= Bachelor of Medical Sciences =

Academic degree

A Bachelor of Medical Sciences (BMedSci, BMedSc, BSc(Med), BMSc) is an undergraduate academic degree involving study of a variety of disciplines related to human health leading to an in depth understanding of human biology and associated research skills such as study design, statistics and laboratory techniques. Such disciplines include biochemistry, cell biology, physiology, pharmacology or psychosocial aspects of health. It is an equivalent level qualification to the more commonly awarded Bachelor of Science (BSc). Graduates may enter a diverse range of roles including post-graduate study, higher education, the biotechnology industry, the pharmaceutical industry, consultancy roles, scientific communication, education or unrelated disciplines which make use of the broad range of transferable skills gained through this degree.

==Australia==
In Australia, the Bachelor of Medical Sciences (BMedSc) degree is offered by The University of Adelaide, Griffith University, University of New South Wales, University of Sydney, Monash University, Australian National University, University of Western Sydney, University of Newcastle, Flinders University, Charles Sturt University, Macquarie University , Central Queensland University and The University of the Sunshine Coast.

_Data under study:_

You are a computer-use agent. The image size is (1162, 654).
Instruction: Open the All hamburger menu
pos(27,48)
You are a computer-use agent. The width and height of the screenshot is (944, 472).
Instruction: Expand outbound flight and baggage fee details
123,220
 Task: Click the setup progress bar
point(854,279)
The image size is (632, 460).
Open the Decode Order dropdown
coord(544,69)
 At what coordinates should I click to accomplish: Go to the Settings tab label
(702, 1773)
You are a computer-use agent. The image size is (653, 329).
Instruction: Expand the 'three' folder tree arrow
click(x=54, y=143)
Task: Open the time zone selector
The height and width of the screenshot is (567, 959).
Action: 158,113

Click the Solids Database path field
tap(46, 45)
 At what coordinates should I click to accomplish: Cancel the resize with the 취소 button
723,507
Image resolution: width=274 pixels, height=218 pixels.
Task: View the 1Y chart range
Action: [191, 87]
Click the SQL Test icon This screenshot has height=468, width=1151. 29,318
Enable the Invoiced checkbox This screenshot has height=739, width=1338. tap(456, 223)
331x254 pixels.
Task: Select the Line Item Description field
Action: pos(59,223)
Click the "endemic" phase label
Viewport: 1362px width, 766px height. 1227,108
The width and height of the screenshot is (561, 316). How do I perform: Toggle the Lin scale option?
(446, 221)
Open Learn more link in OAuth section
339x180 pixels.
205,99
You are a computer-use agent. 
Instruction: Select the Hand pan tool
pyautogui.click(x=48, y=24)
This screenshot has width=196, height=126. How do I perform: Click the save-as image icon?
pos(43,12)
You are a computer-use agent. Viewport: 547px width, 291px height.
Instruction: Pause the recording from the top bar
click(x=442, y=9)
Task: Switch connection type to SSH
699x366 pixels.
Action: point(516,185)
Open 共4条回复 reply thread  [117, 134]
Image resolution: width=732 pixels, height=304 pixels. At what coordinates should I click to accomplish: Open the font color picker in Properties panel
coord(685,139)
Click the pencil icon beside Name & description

_Work to be completed:_
Return, word for word, the portion of the passage on the Bachelor of Medical Sciences between "A Bachelor of" and "through this degree.", inclusive. The material above was taken from a separate source and has no connection to the passage on the Bachelor of Medical Sciences.

_The completed task:_
A Bachelor of Medical Sciences (BMedSci, BMedSc, BSc(Med), BMSc) is an undergraduate academic degree involving study of a variety of disciplines related to human health leading to an in depth understanding of human biology and associated research skills such as study design, statistics and laboratory techniques. Such disciplines include biochemistry, cell biology, physiology, pharmacology or psychosocial aspects of health. It is an equivalent level qualification to the more commonly awarded Bachelor of Science (BSc). Graduates may enter a diverse range of roles including post-graduate study, higher education, the biotechnology industry, the pharmaceutical industry, consultancy roles, scientific communication, education or unrelated disciplines which make use of the broad range of transferable skills gained through this degree.